Lo scenario che purtroppo nel nostro paese è riscontrabile da tutte le imprese in tutte le regioni non è confortante: la maggior parte delle volte in cui gli imprenditori si avvicinano alle istituzioni, trovano bastoni fra le ruote che frenano, anziché accelerare, il processo di sviluppo a cui essi stanno dando impulso, con sforzi a volte impensabili. Il paragone con gli Stati Uniti è improponibile: quando abbiamo costruito il nuovo stabilimento a Miami, per esempio, abbiamo incontrato in un giorno tutti i rappresentanti delle istituzioni – dal sindaco ai vigili del fuoco alle autorità sanitarie – i quali, in una sola mattinata, hanno deciso e concordato la certificazione e l’approvazione del nuovo progetto. A Novi di Modena quando ci siamo rivolti alle istituzioni locali per richiedere le autorizzazioni per lavori di ampliamento o nuove costruzioni dei nostri stabilimenti abbiamo trovato collaborazione e capacità di risolvere i problemi. Purtroppo, non è sempre così facile avere dalle istituzioni tanta partecipazione e molto più spesso si viene ostacolati dalle lungaggini burocratiche.
Questo è uno dei problemi principali delle imprese nel nostro paese: la mortificazione dell’iniziativa imprenditoriale, che si aggiunge allo scarsissimo sostegno alla ricerca e all’innovazione.
Mi auguro che chiunque andrà al governo dopo le elezioni del prossimo anno possa dare all’Italia quella credibilità che merita. Siamo uno dei paesi più invidiati al mondo per l’inventiva, le tecnologie e la capacità di adattarsi e reagire non solo ai drammatici eventi della natura ma anche ai problemi causati da anni di governi poco lungimiranti.
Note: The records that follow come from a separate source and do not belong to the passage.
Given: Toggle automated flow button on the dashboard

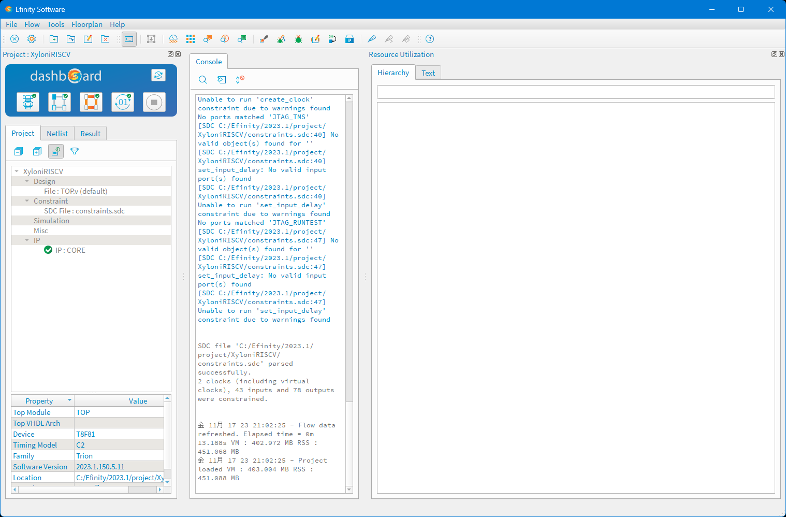Looking at the screenshot, I should pyautogui.click(x=158, y=75).
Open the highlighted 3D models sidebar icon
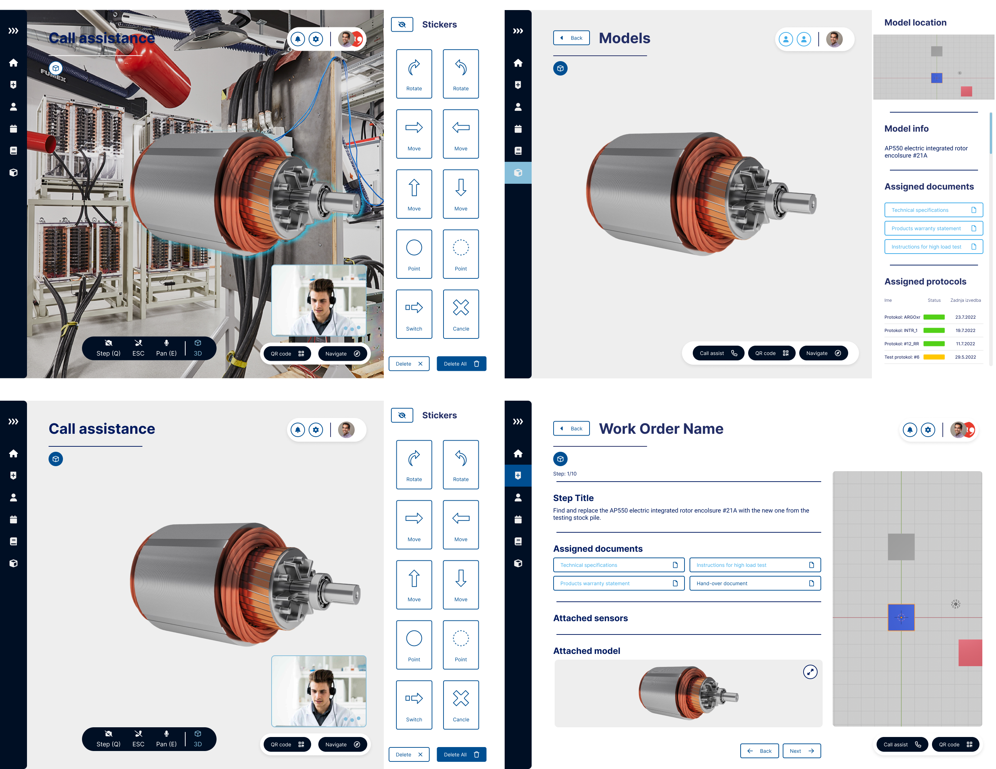This screenshot has height=769, width=996. [x=518, y=173]
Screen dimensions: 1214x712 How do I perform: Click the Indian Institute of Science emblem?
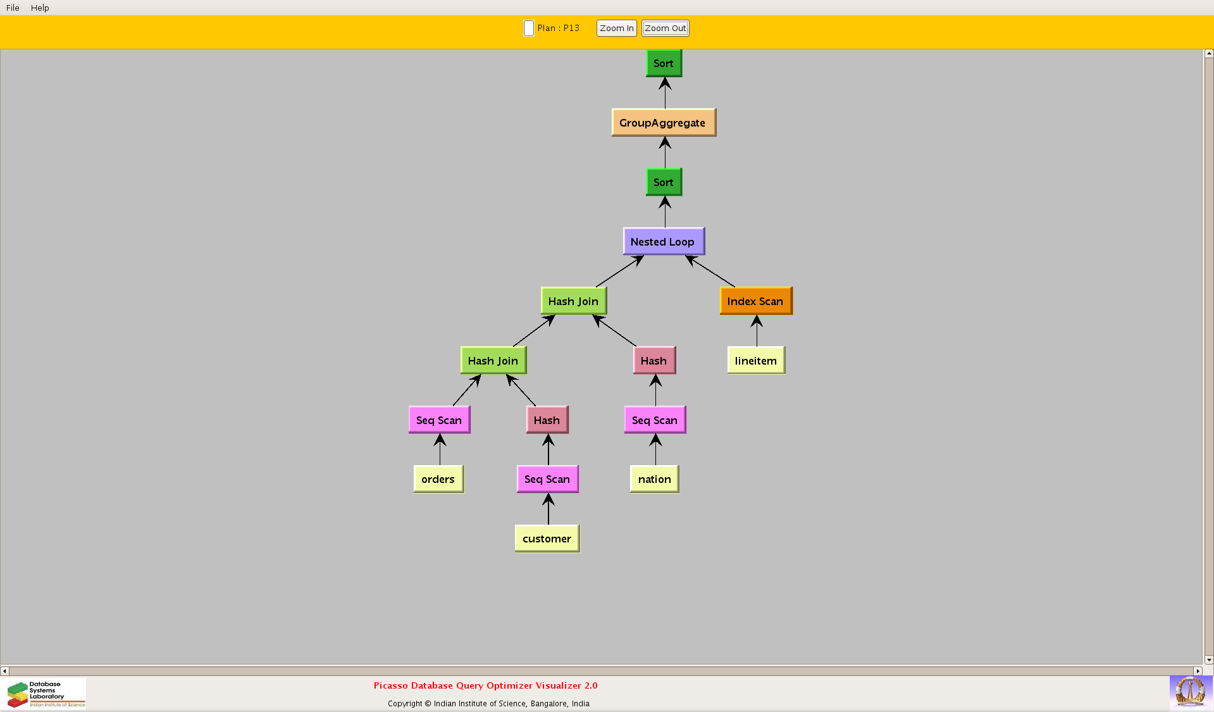tap(1190, 692)
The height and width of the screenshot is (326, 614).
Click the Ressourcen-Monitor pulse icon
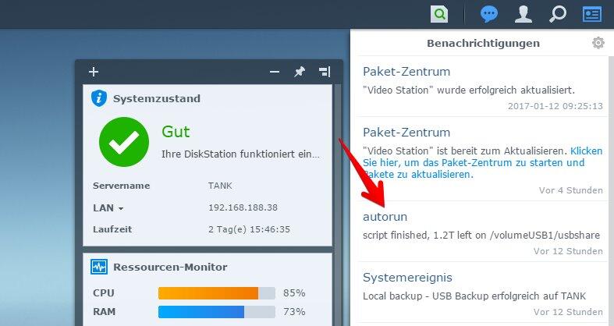click(99, 267)
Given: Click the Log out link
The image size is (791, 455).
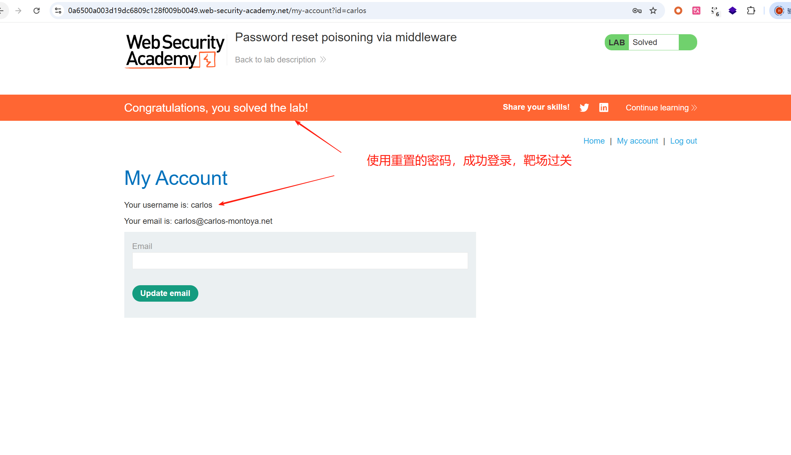Looking at the screenshot, I should point(683,141).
Questa Italia è una risorsa meravigliosa che i nostri politici non possono distruggere.
La speranza di imprenditori che, come me, continuano a scommettere nel proprio territorio è che, dopo il terremoto, nulla sia più come prima, soprattutto i tempi della burocrazia, e che si vada al più presto verso la semplificazione delle leggi.